British Airways Freezes Executive Club Accounts After Hack (Update: Avios Points Now Available)

UPDATE: British Airways restored the Avios of the breached accounts and sent an email to inform the affected customers. According to the statements lifted from the email, the company assured customers that their accounts have been checked and that no points or information pages were compromised as a result of the breach:

"Following our recent communication about some unauthorised activity in relation to your Executive Club account, we are pleased to inform you that we have completed our internal audit of your account."

"At this stage we are not aware of any access to any subsequent information pages within your account, including your flight history or payment card details."

"We also do not believe, at this stage, that any Avios have been removed from your account, so we have now lifted the precautionary suspension on your account and you are free to use it as you wish."

British Airways continues to remind customers to change their passwords as a result of the hack by following the "“Forgotten PIN/Password?” link on their home page.
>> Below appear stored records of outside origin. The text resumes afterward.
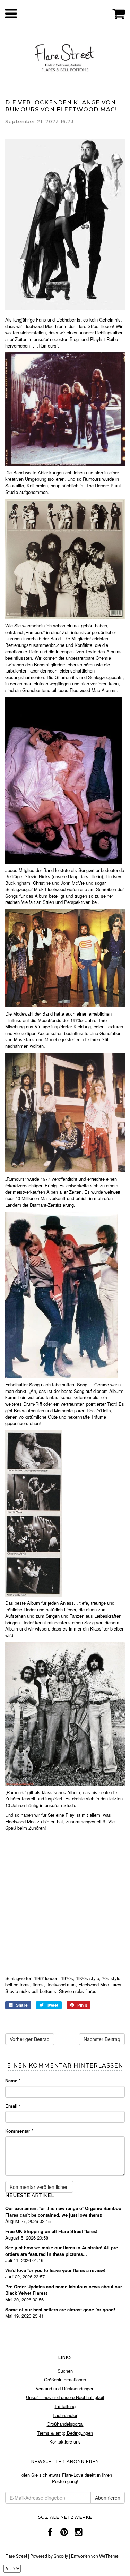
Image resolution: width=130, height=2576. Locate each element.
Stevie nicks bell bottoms (30, 1991)
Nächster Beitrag (102, 2039)
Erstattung (65, 2406)
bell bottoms (17, 1984)
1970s (67, 1978)
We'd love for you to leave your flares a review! (55, 2270)
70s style (111, 1978)
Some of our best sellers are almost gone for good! (60, 2309)
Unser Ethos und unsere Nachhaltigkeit (65, 2397)
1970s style (87, 1978)
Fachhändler (65, 2415)
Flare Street (16, 2556)
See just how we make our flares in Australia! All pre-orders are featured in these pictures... (62, 2250)
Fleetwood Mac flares (99, 1984)
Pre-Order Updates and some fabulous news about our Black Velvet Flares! (63, 2289)
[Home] (65, 56)
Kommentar (19, 2131)
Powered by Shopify (49, 2556)
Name (12, 2081)
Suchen (65, 2371)
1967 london (46, 1978)
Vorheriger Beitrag (30, 2039)
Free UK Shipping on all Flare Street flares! (51, 2231)
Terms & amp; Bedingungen (65, 2433)
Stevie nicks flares (77, 1991)
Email (13, 2106)
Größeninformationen (65, 2379)
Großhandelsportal (65, 2424)
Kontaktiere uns (65, 2441)
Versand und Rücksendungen (65, 2388)
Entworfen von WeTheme (95, 2556)
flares (38, 1984)
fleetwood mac (61, 1984)
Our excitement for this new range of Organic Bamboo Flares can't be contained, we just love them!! (63, 2211)
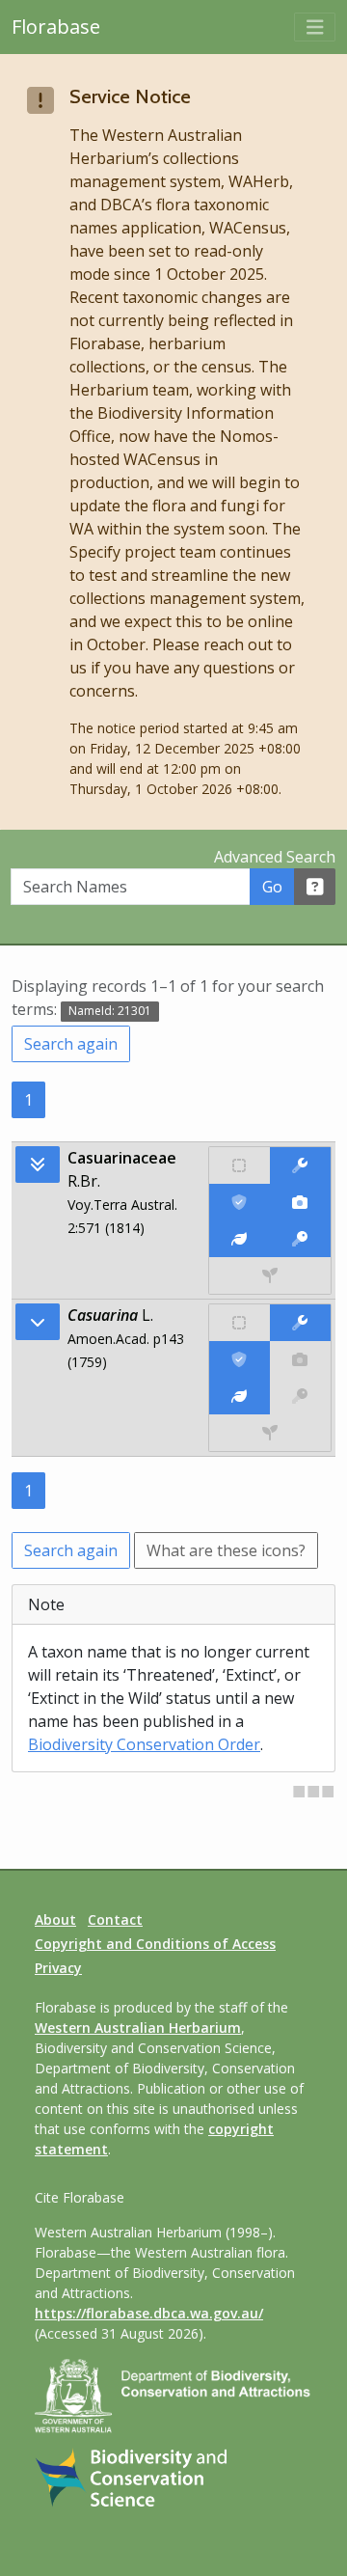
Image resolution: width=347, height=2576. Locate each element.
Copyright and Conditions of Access (155, 1943)
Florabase (56, 27)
Similarly, those who were affected are advised to monitor their British Airways Executive Club Avios points and ensure that all their other online accounts are safe. 

Note that there is a good chance that users of other rewards programs or online services may be targeted in a similar manner. These days, it is not only financial accounts that need to be monitored, but services like these that may reveal personal data.


British Airways froze thousands of Executive Club frequent flier accounts on March 27, Friday after confirming “unauthorised activity” from a third party in them. The number of affected users is unclear, but various news outlets claim that tens of thousands may be affected. Some users claim that customer service agents told them "over a million" accounts were affected.

“This appears to have been the result of a third party using information obtained elsewhere on the Internet, via an automated process, to try to gain access to some accounts,” says a British Airways spokesperson to the Guardian.

Based on the following email sent by British Airways to affected customers, their accounts were hacked by cybercriminals from other accounts that use the same passwords : 

Screenshot of a British Airways email to a hacked Executive Club customer

However, it is possible that cybercriminals got hold of a list of credentials for a travel-related third party service, which users can easily sign up for, and reused user names and passwords to access British Airways frequent flier mile accounts. A number of third party services for travelers include features that monitor and access users’ frequent flier accounts. So, if this is the case, other frequent flyer accounts also registered with these services may be at risk.

Avios, Amigos

For now, British Airways Executive Club fliers may need to go through extra steps to be able to use Avios, a major inconvenience for those who wish to use their miles in the near future. Additionally, it hampers those who were planning to claim their Avios rewards such as hotel stays and car rentals.

This may be a stressful break for the British Airways, which houses millions of clients under its frequent flyer program and has earned €1.22 billion (US$1.32 billion) in profit in 2014. The company has claimed that they are still unaware of access to customers’ information pages that contain flight history or payment card details. Although it is likely that cybercriminals may try to transfer and use frequent flier points, this can easily be reverted using additional security measures by the company in question, which in this case is the International Consolidated Airlines Group, S.A. (IAG).

Best Practices

Here are what you need to do if you are affected by this breach:

  • Monitor your frequent flier rewards points not only from British Airways, but those gained from other travel companies as well.
  • Revisit the access and amount of information you are allowing travel-related apps, and, if possible, revoke access and change the passwords for all accounts that use identical passwords.
  • Either use strong passphrases with a healthy combination of alpha-numeric symbols that’s easy for you to memorize, or use a secure password manager that generates and keeps multiple strong passwords for you.